Using wooden blocks and hot wax, Janet and Comfort will learn how to transform ordinary white cotton fabric into colorful, cloth that includes Adinkra symbols and traditional designs. The two women entered our Income Generation program in the Northern Region because they wanted to learn the skill and start their own businesses of selling batik in the local market and beyond. They began the intensive, five-day training on Monday. After they have learned the basics, they will practice their skill with access to their trainer to ensure they are ready to start their business and sell their products.
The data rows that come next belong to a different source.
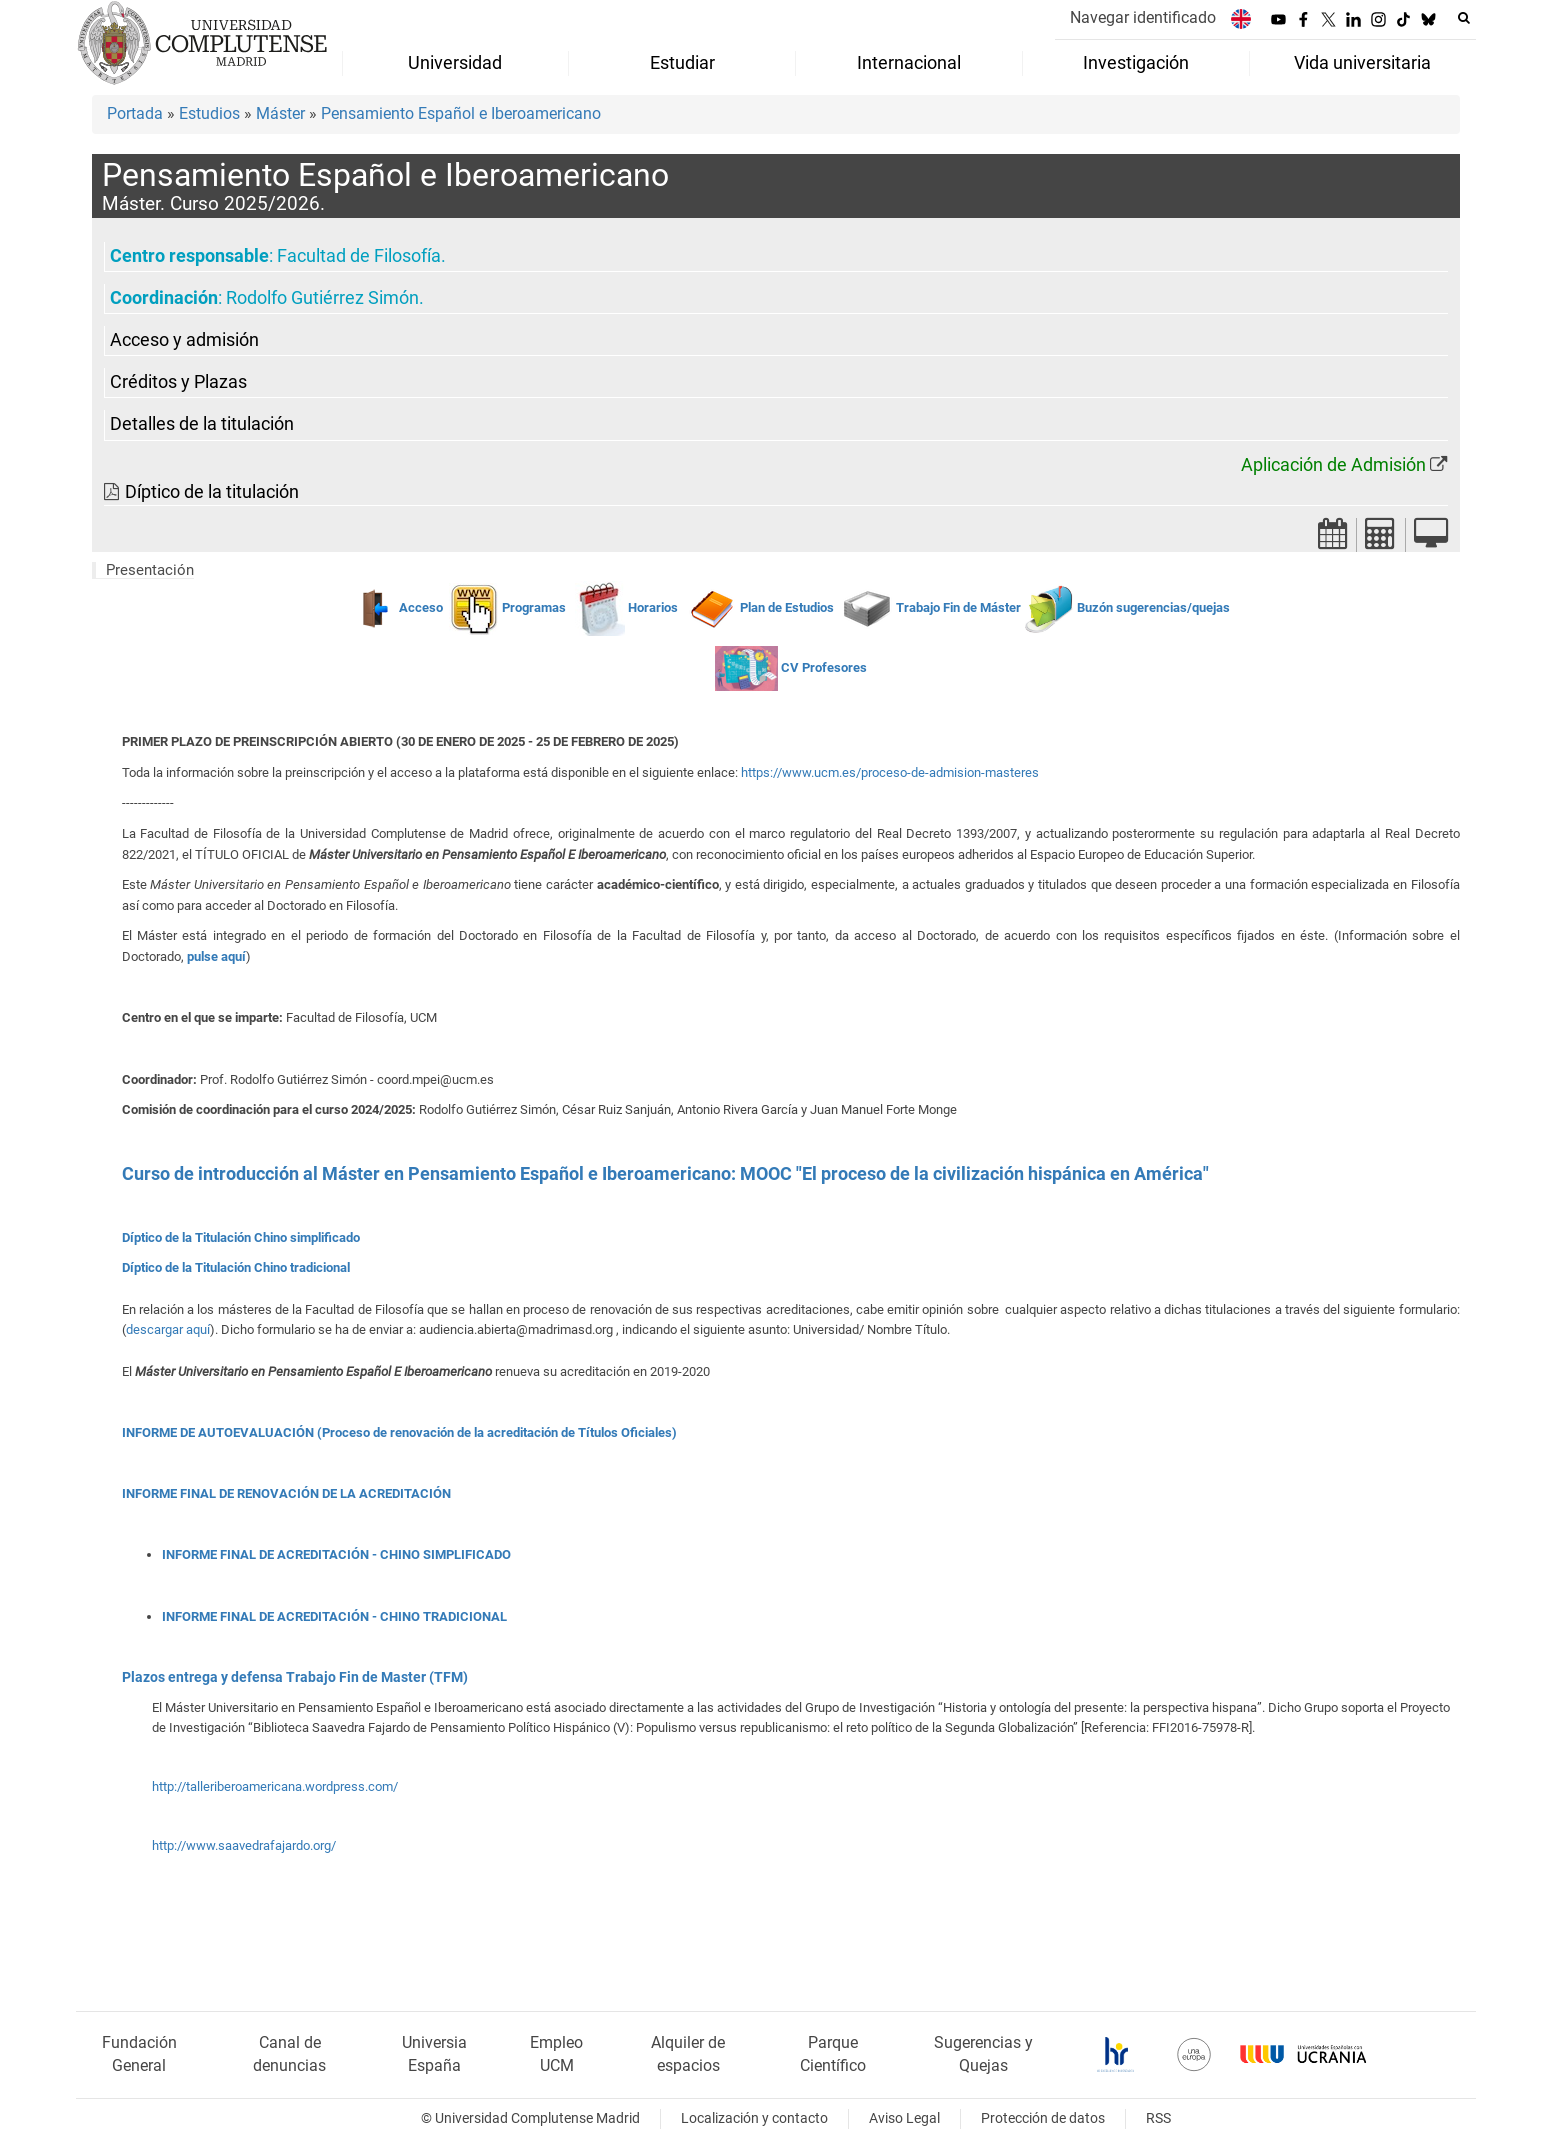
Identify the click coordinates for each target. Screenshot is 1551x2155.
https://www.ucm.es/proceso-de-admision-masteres (890, 772)
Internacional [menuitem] (909, 63)
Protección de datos (1043, 2118)
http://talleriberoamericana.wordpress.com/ (275, 1786)
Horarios (653, 607)
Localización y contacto (754, 2118)
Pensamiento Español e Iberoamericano (461, 113)
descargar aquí (168, 1329)
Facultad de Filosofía (359, 256)
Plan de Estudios (787, 607)
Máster (280, 113)
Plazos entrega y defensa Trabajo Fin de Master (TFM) (295, 1677)
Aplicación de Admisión (1333, 465)
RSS (1158, 2118)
Batik is a labor intensive process, but the end result is worth it. The process starts with hot wax being stamped or painted on cotton fabric. The fabric is then dyed with several layers of color, then the hot wax is removed revealing the different colored patterns and designs. The wax causes a "crackled" look the in fabric, which is how you know when the fabric has gone through the batiking process. Batik is everywhere in Ghana, and the vibrant colors and traditional symbols ensure that it is in high demand. Janet and Comfort will have a skill that gives the opportunity to earn a living wage while creating a beautiful product, over and over.
After their trainer feels they have mastered the craft, they will receive a loan to start their business, and they will begin their journey in the world of the batik fabric printing and selling. We're excited to follow their progress, see the fabrics, and eventually offer them for purchase here in the U.S.